Exercise aim: Where does "target" appear in the data? Return each line that holds it.

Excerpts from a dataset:
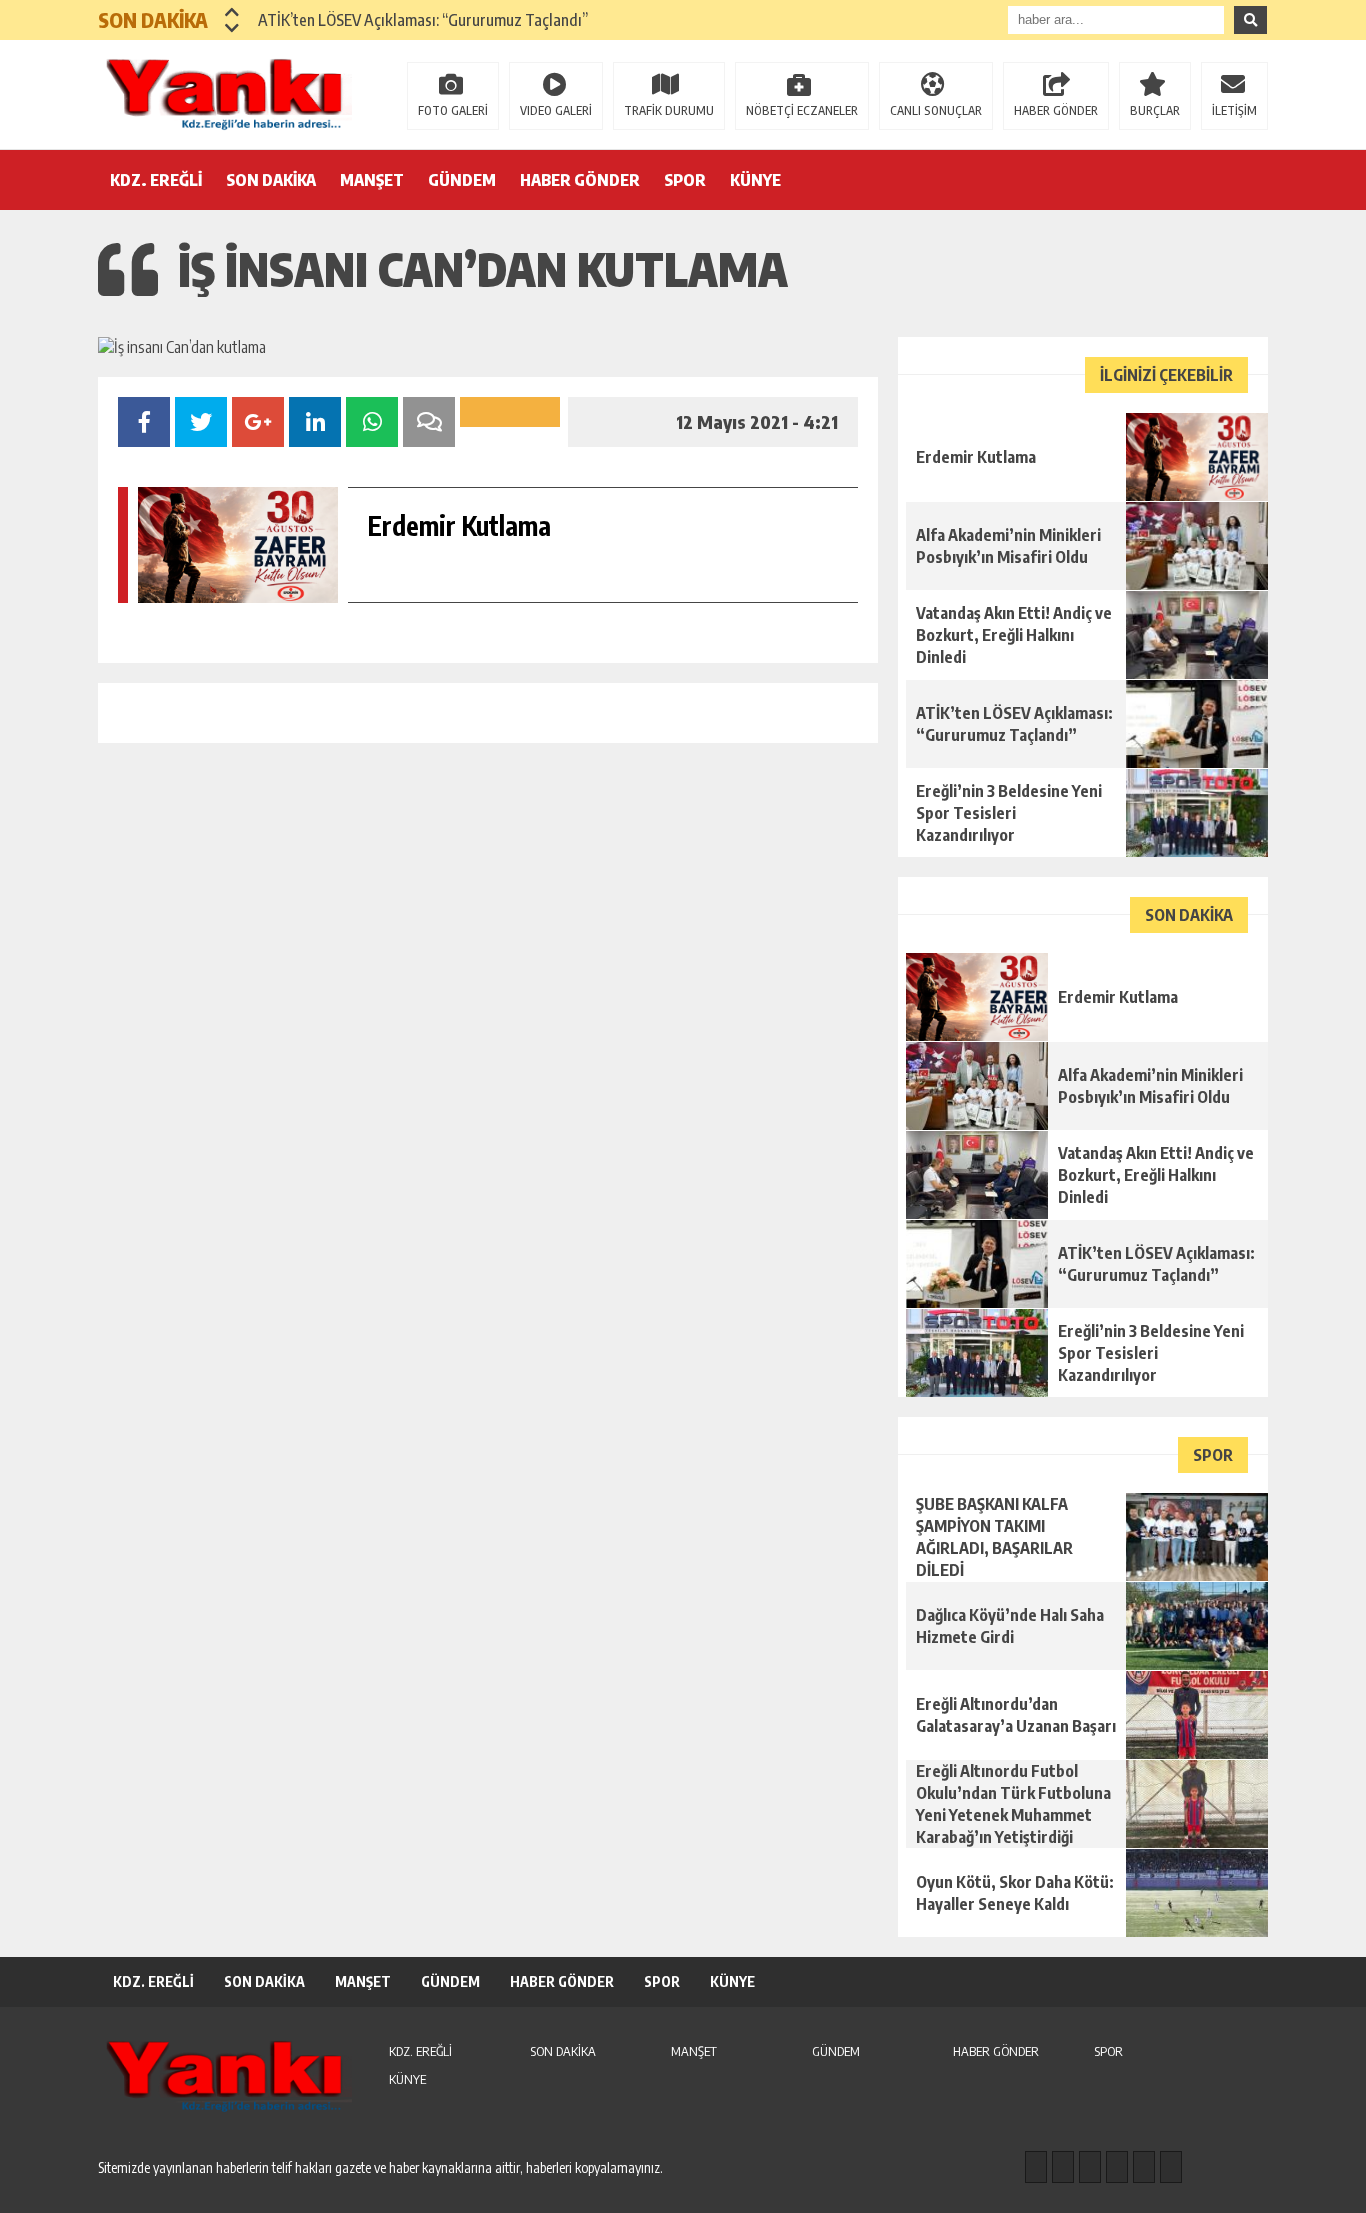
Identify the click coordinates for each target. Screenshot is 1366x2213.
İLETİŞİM (1234, 110)
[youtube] (1171, 2167)
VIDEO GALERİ (556, 110)
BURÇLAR (1155, 110)
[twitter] (1090, 2167)
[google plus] (1117, 2167)
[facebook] (1036, 2167)
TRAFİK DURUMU (669, 110)
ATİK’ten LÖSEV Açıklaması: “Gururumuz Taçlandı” (423, 20)
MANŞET (372, 180)
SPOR (685, 180)
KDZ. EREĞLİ (156, 180)
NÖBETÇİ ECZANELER (802, 110)
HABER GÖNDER (1056, 110)
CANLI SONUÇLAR (936, 110)
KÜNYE (755, 180)
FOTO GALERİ (453, 110)
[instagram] (1063, 2167)
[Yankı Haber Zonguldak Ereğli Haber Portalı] (228, 93)
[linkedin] (1144, 2167)
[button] (232, 12)
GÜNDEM (462, 180)
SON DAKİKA (271, 180)
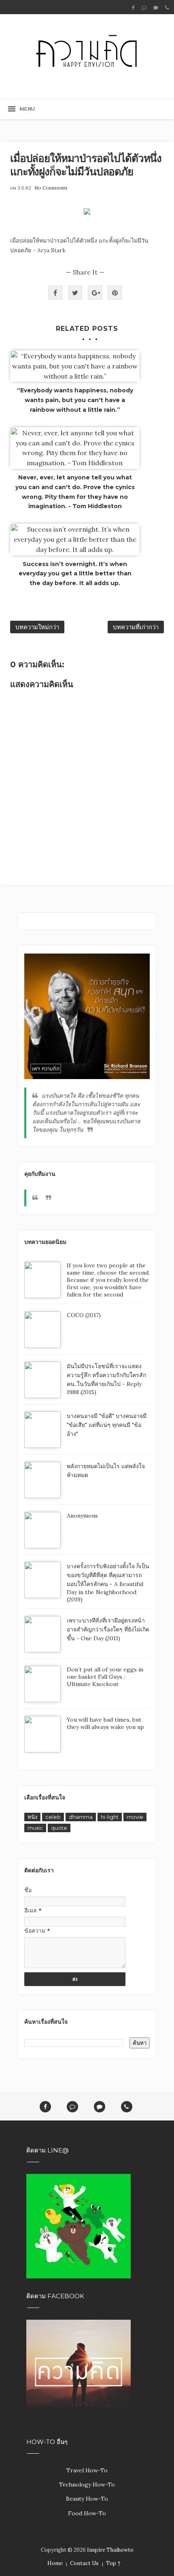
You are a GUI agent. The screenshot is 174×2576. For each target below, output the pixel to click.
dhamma (81, 1817)
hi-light (110, 1817)
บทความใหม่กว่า (37, 627)
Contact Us (84, 2563)
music (35, 1827)
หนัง (32, 1817)
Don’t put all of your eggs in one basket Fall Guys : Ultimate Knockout (105, 1677)
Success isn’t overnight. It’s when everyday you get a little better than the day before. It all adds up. (75, 573)
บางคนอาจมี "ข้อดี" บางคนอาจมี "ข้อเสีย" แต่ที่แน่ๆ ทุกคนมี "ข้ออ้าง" (106, 1424)
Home (55, 2563)
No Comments (51, 188)
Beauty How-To (87, 2498)
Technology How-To (87, 2484)
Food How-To (87, 2513)
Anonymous (82, 1515)
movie (135, 1817)
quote (59, 1827)
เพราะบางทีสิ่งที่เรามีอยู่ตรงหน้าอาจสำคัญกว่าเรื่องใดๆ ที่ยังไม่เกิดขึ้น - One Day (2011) (108, 1629)
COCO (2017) (84, 1315)
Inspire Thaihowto (110, 2549)
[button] (24, 109)
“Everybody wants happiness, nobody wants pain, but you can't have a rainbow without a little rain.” (75, 400)
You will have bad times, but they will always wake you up (105, 1723)
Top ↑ (113, 2563)
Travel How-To (87, 2470)
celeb (53, 1817)
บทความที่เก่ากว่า (136, 627)
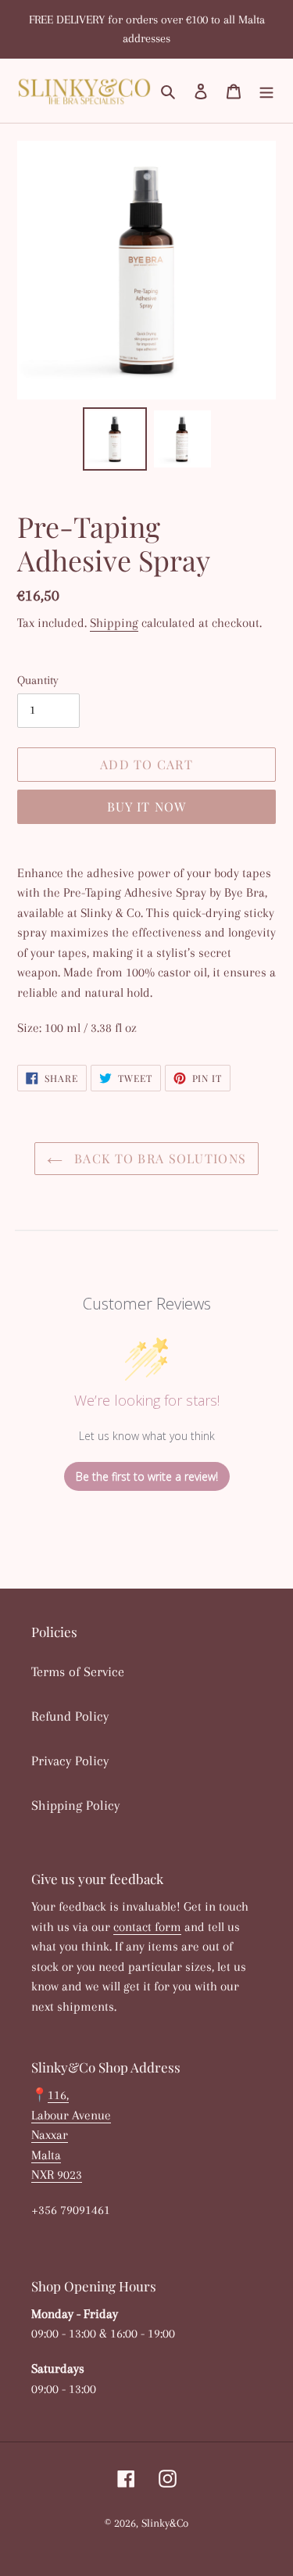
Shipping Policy (75, 1805)
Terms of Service (77, 1671)
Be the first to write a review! (147, 1476)
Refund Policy (70, 1716)
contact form (147, 1926)
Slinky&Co (164, 2523)
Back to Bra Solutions (158, 1158)
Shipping (114, 622)
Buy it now (147, 806)
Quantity (38, 680)
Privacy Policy (70, 1760)
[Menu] (266, 90)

Response for this exercise:
Identify the click coordinates for each target. Screenshot is 1366x2213.
You are a GUI agent. The screenshot is 174×2576. For each target below, output the pixel to click.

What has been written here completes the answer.